2015 Fiscal Year Research-status Report
蝸牛組織特異的マクロファージの機能解析と感音難聴発症メカニズムに関する研究
Project/Area Number |
15K20240
|
Research Institution | 独立行政法人国立病院機構(東京医療センター臨床研究センター) |
Principal Investigator |
林 裕史 独立行政法人国立病院機構(東京医療センター臨床研究センター), その他部局等, 研究員 (40715166)
|
Project Period (FY) |
2015-04-01 – 2017-03-31
|
Keywords | 蝸牛 / 有毛細胞 / 組織特異的マクロファージ / 感音難聴 / 免疫 |
Outline of Annual Research Achievements |
突発性難聴、メニエール病、先天性難聴などウイルス感染症の関与が示唆される内耳性難聴の病態はいまだ明らかではなく、ゆえに決定的な治療法もない。

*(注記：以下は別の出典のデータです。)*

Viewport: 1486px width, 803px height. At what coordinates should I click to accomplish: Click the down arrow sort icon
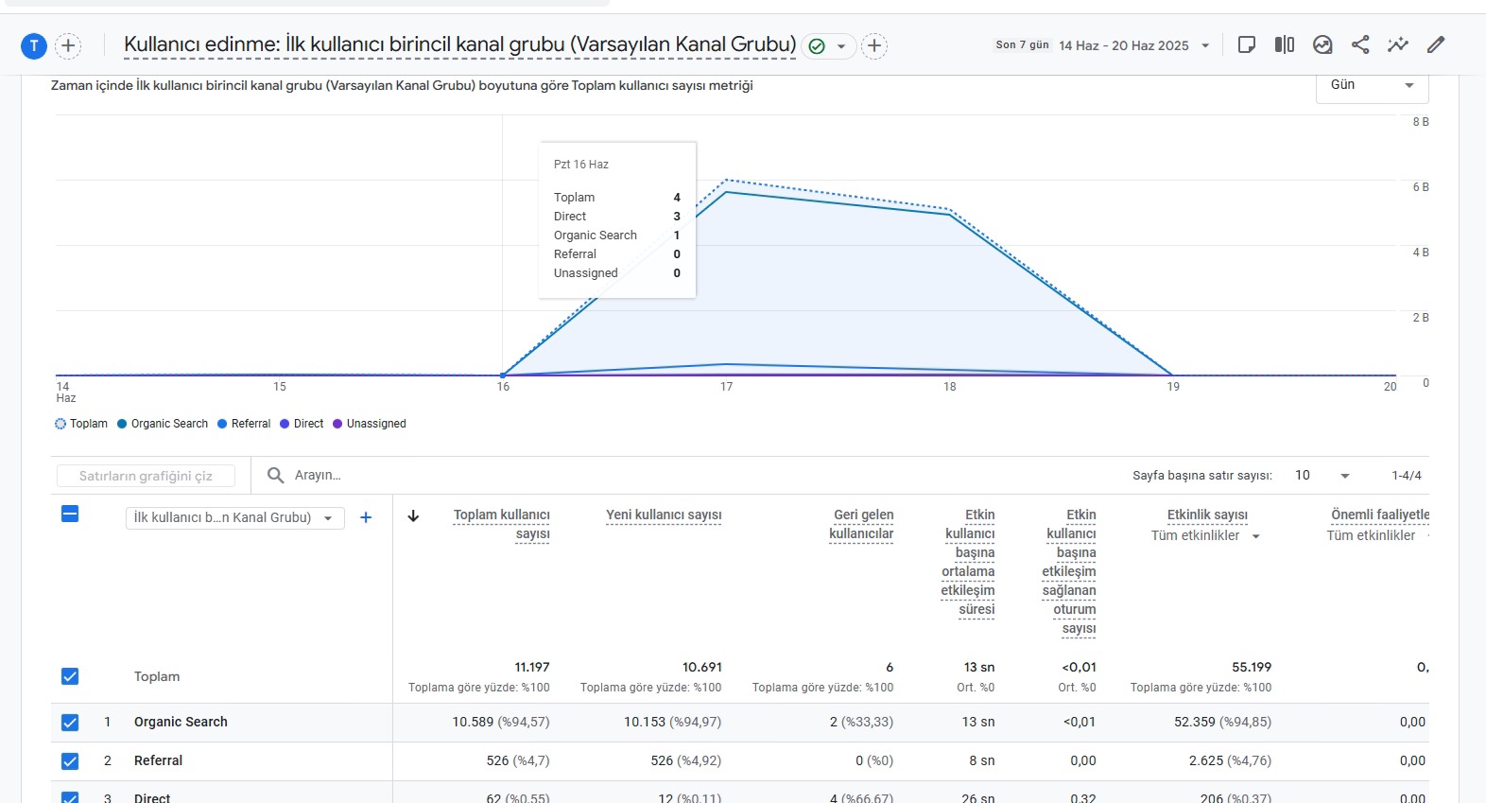point(413,516)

我々はこれまでの研究において、免疫特権部位と呼ばれる強い免疫抑制環境をもつとされてきた臓器である蝸牛において、音の知覚を司る有毛細胞の外側に位置する支持細胞であるヘンゼン細胞・クラウディウス細胞が、ウイルス感染時にウイルスのgenome RNAを認識する細胞内受容体であるretinoic acid-inducible gene-I (RIG-I) like receptor (RLR) familyのシグナル伝達経路を介して抗ウイルス作用を持つtype I interferon (IFN)を発現することを突き止めた。この結果を受け、蝸牛がウイルス感染した際に蝸牛内の組織特異的マクロファージがどのような挙動を示して抗ウイルス作用を発揮するのか検討を行っている。まず蝸牛組織においてどの部位にマクロファージが局在しているのか同定するために、免疫化学染色法を用いて検討した。具体的にはマウスより蝸牛を摘出し、蝸牛全体で凍結切片を作成、また感覚上皮のみを取り出してwhole mountにてそれぞれ免疫染色を施した。凍結切片にて蝸牛全体におけるマクロファージの局在を大まかに調べ、また感覚上皮のwhole mountにて聴覚にとって特に重要なコルチ器におけるマクロファージの局在を重点的に検討した。
|
Current Status of Research Progress |
Current Status of Research Progress
3: Progress in research has been slightly delayed.
Reason
マクロファージマーカーは多数知られており、それらに対し一つずつ免疫化学染色法の条件検討を必要とし、それに時間を要している。
|
Strategy for Future Research Activity |
マクロファージマーカーの発現について、免疫化学染色法だけでなく、Western Blotting法、定量的RT-PCR法も用いて検討を行う予定である。
|
Causes of Carryover |
平成27年度に行う予定であった定量的RT-PCR、マイクロアレイ・サイトカインアレイまで到達することができず、これらの実験を平成28年度に行う予定であるため。
|
Expenditure Plan for Carryover Budget |
定量的RT-PCRに必要な試薬、プローブの購入、マイクロアレイ・サイトカインアレイに必要な試薬、チップを購入する予定である。 免疫化学染色を施したサンプルをコンフォーカル顕微鏡で撮影した写真を三次元で再構築、ムービーを作成するソフトを残額で購入する予定である。